By the gold standard COVID-19 model, Arizona is looking pretty good.
The model created by the University of Washington’s Institute for Health Metrics and Evaluation now estimates that the COVID-19 pandemic will probably not cause either a hospital bed or ICU shortage in the state. It also projects the total death rate by August 4th to be 570. While that is still one too many, the same model showed an ICU bed shortage, as well as over 1,500 deaths only 10 days ago.
So what has changed? And what does the model really say about how Arizona is doing in combating the COVID-19 epidemic?
What has changed?
The biggest change is in the model itself. The earliest projections made by the IHME were based on COVID-19 cases in Wuhan City. Shortly after publication, it began to consider data from Italy and Spain as well, however model builders did not have a lot of information on how social distancing would impact the estimates. With the passage of time and more data, the model is now able to account for the impact of social distancing policies in places around the world where viral infections are now thought to have peaked or are beginning to peak.
More recently, and perhaps more important to Arizona, is the model is now including case data that is reported daily from the state health agencies across the country. What this means is that every day at 9 a.m. the Arizona Department of Health reports new cases and deaths due attributable to COVID-19, and that data, as well as data from the other states, are fed into the model to change the direction of the model’s curve.
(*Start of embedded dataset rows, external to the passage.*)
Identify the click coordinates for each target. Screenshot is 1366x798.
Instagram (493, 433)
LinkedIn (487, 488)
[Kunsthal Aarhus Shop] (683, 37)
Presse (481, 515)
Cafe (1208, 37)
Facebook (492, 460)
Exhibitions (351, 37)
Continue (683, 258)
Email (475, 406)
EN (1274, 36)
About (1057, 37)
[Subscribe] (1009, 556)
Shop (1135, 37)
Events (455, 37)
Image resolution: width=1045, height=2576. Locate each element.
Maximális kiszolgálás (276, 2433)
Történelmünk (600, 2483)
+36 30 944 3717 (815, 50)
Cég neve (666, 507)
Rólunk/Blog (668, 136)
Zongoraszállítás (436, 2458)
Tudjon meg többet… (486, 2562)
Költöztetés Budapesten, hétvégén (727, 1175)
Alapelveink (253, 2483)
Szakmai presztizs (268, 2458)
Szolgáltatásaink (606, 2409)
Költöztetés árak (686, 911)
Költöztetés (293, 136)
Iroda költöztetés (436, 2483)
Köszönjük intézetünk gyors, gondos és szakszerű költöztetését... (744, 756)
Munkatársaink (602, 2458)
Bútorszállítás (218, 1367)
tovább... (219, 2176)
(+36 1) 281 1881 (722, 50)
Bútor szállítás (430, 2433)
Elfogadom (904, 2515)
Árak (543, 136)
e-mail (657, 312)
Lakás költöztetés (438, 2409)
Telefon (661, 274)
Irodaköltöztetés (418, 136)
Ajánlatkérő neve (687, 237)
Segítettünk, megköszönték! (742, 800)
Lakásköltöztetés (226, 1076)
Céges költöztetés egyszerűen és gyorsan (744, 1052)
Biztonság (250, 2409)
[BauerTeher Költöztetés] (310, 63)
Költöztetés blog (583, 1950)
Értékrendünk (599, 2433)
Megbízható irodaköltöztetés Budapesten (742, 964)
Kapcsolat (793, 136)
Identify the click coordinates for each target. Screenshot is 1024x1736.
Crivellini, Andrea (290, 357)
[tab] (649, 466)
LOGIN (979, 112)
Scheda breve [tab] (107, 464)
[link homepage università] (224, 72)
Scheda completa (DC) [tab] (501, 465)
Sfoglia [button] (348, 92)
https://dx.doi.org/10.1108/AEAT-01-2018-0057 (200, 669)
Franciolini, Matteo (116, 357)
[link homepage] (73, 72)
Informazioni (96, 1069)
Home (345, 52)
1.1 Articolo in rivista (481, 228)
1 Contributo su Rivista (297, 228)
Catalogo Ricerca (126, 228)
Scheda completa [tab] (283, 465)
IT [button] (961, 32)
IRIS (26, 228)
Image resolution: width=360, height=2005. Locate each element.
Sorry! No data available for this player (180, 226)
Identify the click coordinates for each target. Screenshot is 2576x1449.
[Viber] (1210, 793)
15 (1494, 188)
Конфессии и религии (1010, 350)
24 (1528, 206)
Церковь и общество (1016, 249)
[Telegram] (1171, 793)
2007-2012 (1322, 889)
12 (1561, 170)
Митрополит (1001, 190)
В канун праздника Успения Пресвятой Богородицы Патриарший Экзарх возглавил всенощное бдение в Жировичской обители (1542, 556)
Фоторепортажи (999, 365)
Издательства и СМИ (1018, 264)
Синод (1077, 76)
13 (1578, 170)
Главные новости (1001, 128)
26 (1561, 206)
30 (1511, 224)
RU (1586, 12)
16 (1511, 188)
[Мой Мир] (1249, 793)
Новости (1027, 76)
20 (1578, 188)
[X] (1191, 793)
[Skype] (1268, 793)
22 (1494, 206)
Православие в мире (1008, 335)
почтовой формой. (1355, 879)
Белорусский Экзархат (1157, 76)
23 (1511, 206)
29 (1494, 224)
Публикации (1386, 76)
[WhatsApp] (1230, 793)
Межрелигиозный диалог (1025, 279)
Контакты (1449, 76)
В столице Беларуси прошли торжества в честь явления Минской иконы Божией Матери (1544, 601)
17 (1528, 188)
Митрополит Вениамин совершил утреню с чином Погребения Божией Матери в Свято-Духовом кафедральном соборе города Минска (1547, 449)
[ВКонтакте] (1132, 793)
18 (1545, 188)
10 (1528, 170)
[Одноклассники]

The model requires four government-mandated social distancing policies for its estimates to be accurate, according to the model builders. A stay at home order, educational facilities being closed, non-essential services being closed, and travel being severely limited. In previous versions of the model, builders had given each of these mandates equal weight. After reviewing the data however, model builders decided to weigh the mandates differently, giving school closures more emphasis in some communities than a stay at home order for example.
What does the model say about how Arizona is combating the virus?
First the good news, according to the model, Arizonans are very likely “flattening the curve.” Even though the state is only rated to have completed two of the four government mandates, the decision by Governor Ducey and Superintendent Kathy Hoffman to implement a statewide closure of schools early seems to have had a strong impact on Arizona’s trajectory.
Even if social distancing policies enacted in the state are proving successful, there are some largely unknown variables to consider that also have an impact on the model. The first being how reflective is Arizona’s Department of Health’s COVID-19 reporting of deaths and hospital utilization of COVID-19 patients to the actual numbers? If there is a large, or growing number of people being admitted to hospitals for respiratory illnesses, but do not fall into the state’s testing criteria for COVID-19, the model’s projections would suffer.
There are reasons for Arizonans to be optimistic at this point about their fight against the COVID-19 pandemic. But just as the earliest models of COVID-19’s catastrophic infection rates were met with a healthy degree of skepticism, so should these much rosier projections.